EXERCISE GOAL: Lines in the records below that contain the word "Switch" must each be copied.

SUPPLIED INFORMATION:
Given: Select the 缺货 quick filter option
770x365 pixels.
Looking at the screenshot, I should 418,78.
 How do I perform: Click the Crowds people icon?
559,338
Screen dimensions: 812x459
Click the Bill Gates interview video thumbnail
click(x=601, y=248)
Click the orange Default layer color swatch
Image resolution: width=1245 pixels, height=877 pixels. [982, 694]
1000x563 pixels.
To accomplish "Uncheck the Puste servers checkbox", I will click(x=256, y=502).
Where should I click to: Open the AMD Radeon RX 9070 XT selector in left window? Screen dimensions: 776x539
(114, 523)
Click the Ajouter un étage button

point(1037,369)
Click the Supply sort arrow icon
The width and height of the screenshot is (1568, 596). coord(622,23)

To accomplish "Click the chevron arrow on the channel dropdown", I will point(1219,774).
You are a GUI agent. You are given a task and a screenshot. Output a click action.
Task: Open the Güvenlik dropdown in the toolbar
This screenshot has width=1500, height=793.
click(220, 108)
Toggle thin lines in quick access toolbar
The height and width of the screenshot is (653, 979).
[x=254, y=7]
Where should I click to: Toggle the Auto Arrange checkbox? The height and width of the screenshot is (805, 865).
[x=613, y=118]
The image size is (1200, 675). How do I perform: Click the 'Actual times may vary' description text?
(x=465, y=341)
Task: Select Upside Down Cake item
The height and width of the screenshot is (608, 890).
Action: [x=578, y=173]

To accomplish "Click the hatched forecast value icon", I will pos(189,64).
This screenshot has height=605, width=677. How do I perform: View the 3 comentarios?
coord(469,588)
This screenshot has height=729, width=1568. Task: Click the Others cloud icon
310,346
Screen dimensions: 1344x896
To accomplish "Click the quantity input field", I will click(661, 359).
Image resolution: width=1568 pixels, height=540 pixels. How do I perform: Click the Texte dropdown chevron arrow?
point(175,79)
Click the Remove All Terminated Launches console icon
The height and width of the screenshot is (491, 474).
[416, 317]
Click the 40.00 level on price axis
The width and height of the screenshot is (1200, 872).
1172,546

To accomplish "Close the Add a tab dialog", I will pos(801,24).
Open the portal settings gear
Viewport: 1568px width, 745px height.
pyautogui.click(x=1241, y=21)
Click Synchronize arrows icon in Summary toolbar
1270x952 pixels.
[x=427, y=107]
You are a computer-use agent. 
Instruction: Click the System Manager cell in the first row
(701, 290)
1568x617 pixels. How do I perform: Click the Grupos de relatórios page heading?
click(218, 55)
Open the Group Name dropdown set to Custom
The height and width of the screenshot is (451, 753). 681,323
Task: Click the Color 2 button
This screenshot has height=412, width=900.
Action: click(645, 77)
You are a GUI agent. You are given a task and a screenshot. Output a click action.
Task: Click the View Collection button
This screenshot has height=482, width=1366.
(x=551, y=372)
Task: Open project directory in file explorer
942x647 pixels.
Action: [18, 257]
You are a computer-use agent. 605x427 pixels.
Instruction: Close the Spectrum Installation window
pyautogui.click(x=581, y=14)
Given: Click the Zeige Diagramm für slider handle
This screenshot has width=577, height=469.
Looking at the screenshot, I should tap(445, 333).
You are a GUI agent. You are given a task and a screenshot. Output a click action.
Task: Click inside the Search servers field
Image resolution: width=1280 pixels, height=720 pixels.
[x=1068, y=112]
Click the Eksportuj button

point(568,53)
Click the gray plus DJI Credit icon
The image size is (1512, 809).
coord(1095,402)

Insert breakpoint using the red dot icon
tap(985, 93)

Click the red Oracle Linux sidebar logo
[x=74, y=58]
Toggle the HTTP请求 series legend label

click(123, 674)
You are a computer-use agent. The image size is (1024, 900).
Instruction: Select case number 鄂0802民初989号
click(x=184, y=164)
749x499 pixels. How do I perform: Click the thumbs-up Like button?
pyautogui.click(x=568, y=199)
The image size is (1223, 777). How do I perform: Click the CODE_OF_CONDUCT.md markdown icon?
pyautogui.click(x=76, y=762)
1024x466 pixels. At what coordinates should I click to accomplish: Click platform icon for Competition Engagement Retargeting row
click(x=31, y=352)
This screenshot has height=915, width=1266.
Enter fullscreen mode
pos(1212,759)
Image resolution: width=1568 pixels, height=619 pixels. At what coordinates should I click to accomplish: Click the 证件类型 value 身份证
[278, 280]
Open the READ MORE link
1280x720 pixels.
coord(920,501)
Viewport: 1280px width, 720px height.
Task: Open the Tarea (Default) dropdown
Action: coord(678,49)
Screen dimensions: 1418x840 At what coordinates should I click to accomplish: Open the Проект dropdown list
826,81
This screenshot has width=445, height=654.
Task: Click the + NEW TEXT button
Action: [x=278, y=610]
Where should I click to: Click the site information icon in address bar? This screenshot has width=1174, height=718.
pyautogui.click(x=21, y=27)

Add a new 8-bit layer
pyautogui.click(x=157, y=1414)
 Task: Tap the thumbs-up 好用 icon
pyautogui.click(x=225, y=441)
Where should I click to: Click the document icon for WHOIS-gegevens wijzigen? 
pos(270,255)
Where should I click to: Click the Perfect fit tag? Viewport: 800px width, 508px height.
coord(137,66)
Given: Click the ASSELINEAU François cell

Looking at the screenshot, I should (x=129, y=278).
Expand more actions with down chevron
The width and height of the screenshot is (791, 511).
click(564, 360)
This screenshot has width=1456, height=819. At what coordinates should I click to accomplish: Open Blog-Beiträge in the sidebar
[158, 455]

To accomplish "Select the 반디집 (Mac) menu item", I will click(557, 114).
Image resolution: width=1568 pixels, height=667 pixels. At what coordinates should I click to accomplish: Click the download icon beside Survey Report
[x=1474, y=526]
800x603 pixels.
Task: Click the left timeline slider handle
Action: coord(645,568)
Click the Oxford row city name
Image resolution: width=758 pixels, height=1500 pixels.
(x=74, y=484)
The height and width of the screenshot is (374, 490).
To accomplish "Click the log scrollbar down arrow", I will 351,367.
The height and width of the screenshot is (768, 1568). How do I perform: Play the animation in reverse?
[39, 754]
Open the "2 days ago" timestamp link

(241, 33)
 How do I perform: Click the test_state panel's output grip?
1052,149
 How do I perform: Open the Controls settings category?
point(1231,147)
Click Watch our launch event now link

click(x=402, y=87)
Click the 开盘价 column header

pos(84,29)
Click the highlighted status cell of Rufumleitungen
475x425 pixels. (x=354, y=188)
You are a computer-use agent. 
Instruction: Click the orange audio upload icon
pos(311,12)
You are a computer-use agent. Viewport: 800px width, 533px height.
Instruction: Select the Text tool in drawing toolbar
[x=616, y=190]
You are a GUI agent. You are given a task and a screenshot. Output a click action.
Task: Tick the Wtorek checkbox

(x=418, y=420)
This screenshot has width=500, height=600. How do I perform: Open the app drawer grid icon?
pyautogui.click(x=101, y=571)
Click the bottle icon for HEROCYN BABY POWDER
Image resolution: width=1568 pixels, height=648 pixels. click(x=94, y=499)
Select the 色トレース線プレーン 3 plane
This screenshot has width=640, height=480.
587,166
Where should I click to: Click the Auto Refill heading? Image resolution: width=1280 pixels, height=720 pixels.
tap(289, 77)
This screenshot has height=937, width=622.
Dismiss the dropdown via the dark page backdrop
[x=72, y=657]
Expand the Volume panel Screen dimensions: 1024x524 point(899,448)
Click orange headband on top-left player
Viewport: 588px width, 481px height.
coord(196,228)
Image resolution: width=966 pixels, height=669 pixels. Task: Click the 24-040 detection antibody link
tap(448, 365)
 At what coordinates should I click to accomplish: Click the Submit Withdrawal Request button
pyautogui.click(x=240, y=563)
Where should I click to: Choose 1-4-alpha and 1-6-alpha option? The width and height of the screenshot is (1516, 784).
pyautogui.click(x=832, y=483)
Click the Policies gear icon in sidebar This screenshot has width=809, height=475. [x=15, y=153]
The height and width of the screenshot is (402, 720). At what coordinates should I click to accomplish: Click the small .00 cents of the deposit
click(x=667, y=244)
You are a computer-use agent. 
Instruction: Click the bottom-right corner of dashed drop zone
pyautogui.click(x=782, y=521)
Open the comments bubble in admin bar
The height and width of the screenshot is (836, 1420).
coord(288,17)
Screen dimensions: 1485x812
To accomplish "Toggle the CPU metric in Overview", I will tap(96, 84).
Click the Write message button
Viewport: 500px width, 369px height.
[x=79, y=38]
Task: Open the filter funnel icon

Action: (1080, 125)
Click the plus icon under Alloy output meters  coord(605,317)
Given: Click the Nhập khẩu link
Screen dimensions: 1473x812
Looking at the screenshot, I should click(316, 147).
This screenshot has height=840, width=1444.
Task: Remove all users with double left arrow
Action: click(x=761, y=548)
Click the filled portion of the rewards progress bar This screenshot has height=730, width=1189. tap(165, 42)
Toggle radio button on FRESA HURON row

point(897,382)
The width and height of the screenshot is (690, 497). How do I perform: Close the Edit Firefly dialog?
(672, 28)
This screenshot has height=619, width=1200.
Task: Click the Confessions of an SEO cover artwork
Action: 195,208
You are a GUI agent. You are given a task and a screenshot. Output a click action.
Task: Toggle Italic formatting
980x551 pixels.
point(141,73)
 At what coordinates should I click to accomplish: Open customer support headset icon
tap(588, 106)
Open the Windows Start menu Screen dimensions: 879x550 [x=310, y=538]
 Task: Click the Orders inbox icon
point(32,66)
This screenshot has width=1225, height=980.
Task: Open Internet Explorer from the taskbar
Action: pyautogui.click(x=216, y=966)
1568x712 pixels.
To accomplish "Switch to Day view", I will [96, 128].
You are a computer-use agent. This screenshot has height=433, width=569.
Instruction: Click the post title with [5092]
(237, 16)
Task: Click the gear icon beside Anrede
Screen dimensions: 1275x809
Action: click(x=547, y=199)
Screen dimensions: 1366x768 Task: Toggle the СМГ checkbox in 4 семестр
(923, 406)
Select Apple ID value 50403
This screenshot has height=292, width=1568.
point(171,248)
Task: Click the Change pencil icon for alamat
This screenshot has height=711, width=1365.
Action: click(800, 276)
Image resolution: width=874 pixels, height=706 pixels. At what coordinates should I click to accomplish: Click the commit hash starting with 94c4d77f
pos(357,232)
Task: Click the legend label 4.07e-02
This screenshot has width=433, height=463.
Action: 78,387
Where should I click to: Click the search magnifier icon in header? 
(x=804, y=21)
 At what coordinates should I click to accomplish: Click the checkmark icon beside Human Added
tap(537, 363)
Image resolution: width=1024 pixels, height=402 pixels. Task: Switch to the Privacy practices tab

SOLUTION FOR THIS EXERCISE:
To accomplish "Switch to Day view", I will [96, 128].
Image resolution: width=1024 pixels, height=402 pixels. Task: Switch to the Privacy practices tab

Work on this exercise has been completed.